───── DOCUMENT SECTION ─────

If Chris Marker and Preston Sturges ever made a film together, it might have looked something like Grand Tour, a sweeping tale that moves from Rangoon to Manila, via Bangkok, Saigon and Osaka, as it weaves the stories of two disparate lovers towards a fateful reunion. The stowaways could scarcely be more Sturgian: he the urbane man on the run, she the intrepid woman trying to track him down. Their scenes are set in 1917 and shot in a classical studio style, yet they’re delivered within a contemporary travelogue––as if we are not only following their epic romance but a director’s own wanderings.
Grand Tour, which delivered much-needed magic to this year’s Cannes Film Festival lineup, is directed by the one and only Miguel Gomes, the Portuguese filmmaker behind The Tsugua Diaries (an entertaining COVID joint from 2021), Arabian Nights (his epic 2015 triptych), and Tabu (a breakout from 2012 and the work with which Grand Tour shares the most DNA). We’re once again in that film’s black-and-white colonial era, only this time with a documentary framing device (this is often in color but not always, and occasionally a mesmerizing blend of both) that adds a distinctive experimental flourish. Alluding to the artifice of the story we are being told while simultaneously elevating the overall sense of wonder (with footage from three credited DPs: Gui Liang, Rui Poças, and the great Sayombhu Mukdeeprom), the director creates a kaleidoscopic cultural collage of entrancing marionette shows, sumptuous street-level bustle, and mystifying landscapes.

───── DATASET ENTRIES ─────

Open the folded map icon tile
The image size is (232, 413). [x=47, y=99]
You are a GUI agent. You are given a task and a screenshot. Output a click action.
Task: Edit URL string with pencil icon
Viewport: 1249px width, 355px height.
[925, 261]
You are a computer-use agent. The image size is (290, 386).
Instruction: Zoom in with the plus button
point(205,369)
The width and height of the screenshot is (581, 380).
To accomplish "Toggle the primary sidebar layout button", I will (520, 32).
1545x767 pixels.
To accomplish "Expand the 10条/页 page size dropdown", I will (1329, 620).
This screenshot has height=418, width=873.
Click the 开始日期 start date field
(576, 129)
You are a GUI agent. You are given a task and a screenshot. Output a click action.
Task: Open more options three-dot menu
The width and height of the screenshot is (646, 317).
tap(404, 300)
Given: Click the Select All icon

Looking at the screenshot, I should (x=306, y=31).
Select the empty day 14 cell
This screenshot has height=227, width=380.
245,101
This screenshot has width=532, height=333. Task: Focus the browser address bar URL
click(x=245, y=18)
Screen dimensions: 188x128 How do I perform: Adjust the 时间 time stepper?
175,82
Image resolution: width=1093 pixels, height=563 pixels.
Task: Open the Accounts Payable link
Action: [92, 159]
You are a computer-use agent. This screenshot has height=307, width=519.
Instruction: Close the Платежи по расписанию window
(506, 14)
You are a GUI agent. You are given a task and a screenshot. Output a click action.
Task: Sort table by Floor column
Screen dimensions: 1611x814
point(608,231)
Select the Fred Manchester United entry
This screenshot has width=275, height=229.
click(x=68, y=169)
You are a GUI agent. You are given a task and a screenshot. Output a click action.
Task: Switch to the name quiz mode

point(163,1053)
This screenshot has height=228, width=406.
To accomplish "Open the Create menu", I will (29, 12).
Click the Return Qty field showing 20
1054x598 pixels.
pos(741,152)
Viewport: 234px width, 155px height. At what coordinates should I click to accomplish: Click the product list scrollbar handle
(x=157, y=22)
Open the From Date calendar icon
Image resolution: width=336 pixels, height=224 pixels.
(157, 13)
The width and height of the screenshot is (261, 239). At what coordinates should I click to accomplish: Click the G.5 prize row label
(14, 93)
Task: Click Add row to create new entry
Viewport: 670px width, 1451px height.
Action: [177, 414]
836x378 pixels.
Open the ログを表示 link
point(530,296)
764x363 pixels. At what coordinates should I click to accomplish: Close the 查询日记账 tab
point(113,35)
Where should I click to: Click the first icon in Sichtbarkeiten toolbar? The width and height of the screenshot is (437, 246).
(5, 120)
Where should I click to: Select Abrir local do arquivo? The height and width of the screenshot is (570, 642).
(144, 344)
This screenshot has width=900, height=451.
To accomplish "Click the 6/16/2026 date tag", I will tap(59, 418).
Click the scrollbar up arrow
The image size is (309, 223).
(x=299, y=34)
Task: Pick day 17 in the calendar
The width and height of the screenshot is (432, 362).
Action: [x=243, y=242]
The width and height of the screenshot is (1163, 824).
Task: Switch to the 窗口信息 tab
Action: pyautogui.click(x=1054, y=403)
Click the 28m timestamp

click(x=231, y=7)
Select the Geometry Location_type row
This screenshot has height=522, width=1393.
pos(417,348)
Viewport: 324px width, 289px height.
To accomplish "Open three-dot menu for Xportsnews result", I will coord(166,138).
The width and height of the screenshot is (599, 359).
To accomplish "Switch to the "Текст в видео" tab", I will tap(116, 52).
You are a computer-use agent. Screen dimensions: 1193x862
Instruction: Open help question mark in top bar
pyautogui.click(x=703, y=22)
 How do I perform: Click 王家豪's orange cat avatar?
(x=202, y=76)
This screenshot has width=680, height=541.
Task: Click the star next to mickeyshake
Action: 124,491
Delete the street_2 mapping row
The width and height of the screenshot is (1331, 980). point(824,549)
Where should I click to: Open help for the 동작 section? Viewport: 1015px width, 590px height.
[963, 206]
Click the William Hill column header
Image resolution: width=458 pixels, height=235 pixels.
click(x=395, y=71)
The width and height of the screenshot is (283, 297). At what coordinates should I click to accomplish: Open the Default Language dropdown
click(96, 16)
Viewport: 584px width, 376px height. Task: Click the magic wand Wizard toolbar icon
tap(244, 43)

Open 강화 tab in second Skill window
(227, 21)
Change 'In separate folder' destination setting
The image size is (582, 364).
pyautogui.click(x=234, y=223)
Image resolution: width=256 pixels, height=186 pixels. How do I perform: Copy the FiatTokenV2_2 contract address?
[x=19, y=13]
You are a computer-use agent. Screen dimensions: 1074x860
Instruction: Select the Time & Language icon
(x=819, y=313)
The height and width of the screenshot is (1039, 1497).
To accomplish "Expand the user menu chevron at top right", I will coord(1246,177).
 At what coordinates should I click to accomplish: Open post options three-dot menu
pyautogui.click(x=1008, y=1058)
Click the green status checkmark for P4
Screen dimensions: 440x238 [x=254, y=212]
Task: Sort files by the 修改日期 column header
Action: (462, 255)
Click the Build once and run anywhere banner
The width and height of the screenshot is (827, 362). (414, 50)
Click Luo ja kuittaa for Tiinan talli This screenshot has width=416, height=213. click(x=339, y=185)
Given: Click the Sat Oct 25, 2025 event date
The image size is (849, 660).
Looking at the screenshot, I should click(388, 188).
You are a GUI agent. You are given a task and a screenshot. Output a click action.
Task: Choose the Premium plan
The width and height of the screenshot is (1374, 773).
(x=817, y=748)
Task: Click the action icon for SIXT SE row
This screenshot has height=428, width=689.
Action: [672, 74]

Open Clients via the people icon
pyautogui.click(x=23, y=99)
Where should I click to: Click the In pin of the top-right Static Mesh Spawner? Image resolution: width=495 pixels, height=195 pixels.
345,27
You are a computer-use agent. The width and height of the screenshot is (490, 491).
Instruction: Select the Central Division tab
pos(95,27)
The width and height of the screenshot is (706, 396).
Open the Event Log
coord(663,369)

─────

• **TASK SET**:
1. Answer these questions using the Grand Tour review.
(a) Which three cities does the tale pass through between Rangoon and Manila?
(b) In what year are the two lovers' scenes set?
(c) Who are the three credited DPs?
2. From the Grand Tour review, repeat the part that opens with the words containing "If Chris Marker" and closes with "director’s own wanderings.".

• **ANSWERS TO THE EXERCISES**:
1.
(a) Bangkok, Saigon and Osaka
(b) 1917
(c) Gui Liang, Rui Poças, and Sayombhu Mukdeeprom

2.
If Chris Marker and Preston Sturges ever made a film together, it might have looked something like Grand Tour, a sweeping tale that moves from Rangoon to Manila, via Bangkok, Saigon and Osaka, as it weaves the stories of two disparate lovers towards a fateful reunion. The stowaways could scarcely be more Sturgian: he the urbane man on the run, she the intrepid woman trying to track him down. Their scenes are set in 1917 and shot in a classical studio style, yet they’re delivered within a contemporary travelogue––as if we are not only following their epic romance but a director’s own wanderings.